Iraqi lawmaker accuses Gulf states of financing Baathists

Baghdad - An Iraqi lawmaker and former security advisor to Prime Minister Nuri al-Maliki has accused Gulf states of financing Baathist insurgents, in an interview with Baghdad's al-Sabah newspaper Monday.

"Some officials in Gulf countries provide funds to these movements," Mowaffaq Al-Rubaie said. "We will disclose their names if they do not stop."

Al-Rubaie said Iraqi security agencies and the Central Bank were working in cooperation with regional and international experts "to dry up support for terrorists and the Baathists."

A special division in the Central Bank would target money laundering, money transfers for the support of terrorism, drug money, and donations "from regional and international countries to certain political movements to influence the elections or promote agendas in the country," he said.

Another lawmaker, Mohammed Naji, accused financiers of funneling "hundreds of millions of dollars in support of terrorism" to Iraqi businessmen and politicians.

"Funds for the support of terrorism enter Iraq through deposits to commercial accounts set up especially for the purpose," Naji told al-Sabah.
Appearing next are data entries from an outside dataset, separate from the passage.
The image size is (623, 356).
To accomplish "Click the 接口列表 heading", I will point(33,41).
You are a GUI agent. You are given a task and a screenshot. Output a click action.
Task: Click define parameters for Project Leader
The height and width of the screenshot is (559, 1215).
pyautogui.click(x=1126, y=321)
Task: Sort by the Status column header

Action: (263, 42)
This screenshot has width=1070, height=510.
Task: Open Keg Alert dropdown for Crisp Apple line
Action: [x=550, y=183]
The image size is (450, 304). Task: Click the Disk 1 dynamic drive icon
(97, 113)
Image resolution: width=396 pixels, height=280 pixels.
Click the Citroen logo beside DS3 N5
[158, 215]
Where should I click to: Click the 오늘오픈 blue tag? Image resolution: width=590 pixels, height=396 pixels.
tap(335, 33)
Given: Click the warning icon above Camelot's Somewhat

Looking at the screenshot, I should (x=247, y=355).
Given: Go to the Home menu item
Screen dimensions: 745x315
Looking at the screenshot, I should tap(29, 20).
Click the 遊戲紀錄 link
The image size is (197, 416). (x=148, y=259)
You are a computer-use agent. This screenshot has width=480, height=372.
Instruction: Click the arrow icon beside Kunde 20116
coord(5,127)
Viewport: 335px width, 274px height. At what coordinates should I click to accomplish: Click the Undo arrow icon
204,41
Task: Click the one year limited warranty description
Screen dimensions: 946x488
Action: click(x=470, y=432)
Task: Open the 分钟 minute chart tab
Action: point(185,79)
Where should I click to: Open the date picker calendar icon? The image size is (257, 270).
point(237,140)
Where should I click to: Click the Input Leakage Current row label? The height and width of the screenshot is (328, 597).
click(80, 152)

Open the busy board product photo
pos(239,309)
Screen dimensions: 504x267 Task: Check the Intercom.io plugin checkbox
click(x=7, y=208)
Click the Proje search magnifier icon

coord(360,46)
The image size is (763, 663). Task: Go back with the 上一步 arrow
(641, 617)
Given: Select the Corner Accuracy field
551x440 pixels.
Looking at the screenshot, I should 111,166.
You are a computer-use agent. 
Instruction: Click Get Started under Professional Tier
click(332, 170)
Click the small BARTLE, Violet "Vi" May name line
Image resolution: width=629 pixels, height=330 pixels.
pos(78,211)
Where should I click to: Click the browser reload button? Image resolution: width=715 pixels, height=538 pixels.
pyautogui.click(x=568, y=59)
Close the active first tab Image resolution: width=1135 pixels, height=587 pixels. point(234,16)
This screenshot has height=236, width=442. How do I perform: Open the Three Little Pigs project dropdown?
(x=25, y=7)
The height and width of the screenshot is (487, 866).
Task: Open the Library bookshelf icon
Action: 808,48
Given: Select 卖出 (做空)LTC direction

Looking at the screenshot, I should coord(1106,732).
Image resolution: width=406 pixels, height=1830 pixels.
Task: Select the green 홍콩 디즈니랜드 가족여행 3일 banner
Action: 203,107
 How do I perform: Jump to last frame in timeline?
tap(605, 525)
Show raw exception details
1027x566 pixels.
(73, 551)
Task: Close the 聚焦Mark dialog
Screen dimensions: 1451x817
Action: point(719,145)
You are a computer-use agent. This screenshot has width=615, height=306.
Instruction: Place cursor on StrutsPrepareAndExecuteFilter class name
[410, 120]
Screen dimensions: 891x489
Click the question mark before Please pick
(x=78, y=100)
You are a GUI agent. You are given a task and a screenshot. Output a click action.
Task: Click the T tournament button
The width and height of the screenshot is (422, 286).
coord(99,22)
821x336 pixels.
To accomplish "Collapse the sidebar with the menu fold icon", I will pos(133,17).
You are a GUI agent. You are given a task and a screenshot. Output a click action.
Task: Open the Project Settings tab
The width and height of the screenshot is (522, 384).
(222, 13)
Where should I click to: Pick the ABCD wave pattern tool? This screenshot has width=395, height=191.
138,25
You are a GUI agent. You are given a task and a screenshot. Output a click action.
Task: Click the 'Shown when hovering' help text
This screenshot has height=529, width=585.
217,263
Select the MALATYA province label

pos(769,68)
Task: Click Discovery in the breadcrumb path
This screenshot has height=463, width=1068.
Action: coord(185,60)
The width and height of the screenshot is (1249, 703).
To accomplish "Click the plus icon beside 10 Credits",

Donors to insurgent groups often disguise their donations as charitable donations or as funding for non-governmental organisations, Naji said, noting that insurgent groups also finance themselves through "extortion, kidnapping, robbery and deposits to commercial accounts."

Still more comes from "the sale of drugs in Pakistan and Afghanistan," Naji said.

After deadly bombings in August and October in central Baghdad which left 255 people dead and badly damaged several ministries al- Maliki accused Syria of not doing enough to stop Iraqi Baathists now in Damascus from financing and plotting attacks in Iraq.

The accusations led Syria and Iraq to withdraw their respective ambassadors to the other.

Al-Rubaie last week broadened the accusations to include Gulf countries, saying Iraqi authorities had submitted to the United Nations "thousands of pages of documents" he said "proved" regional involvement in the financing of attacks in Iraq, in support of the country's request for an international investigation into the bombings. (dpa)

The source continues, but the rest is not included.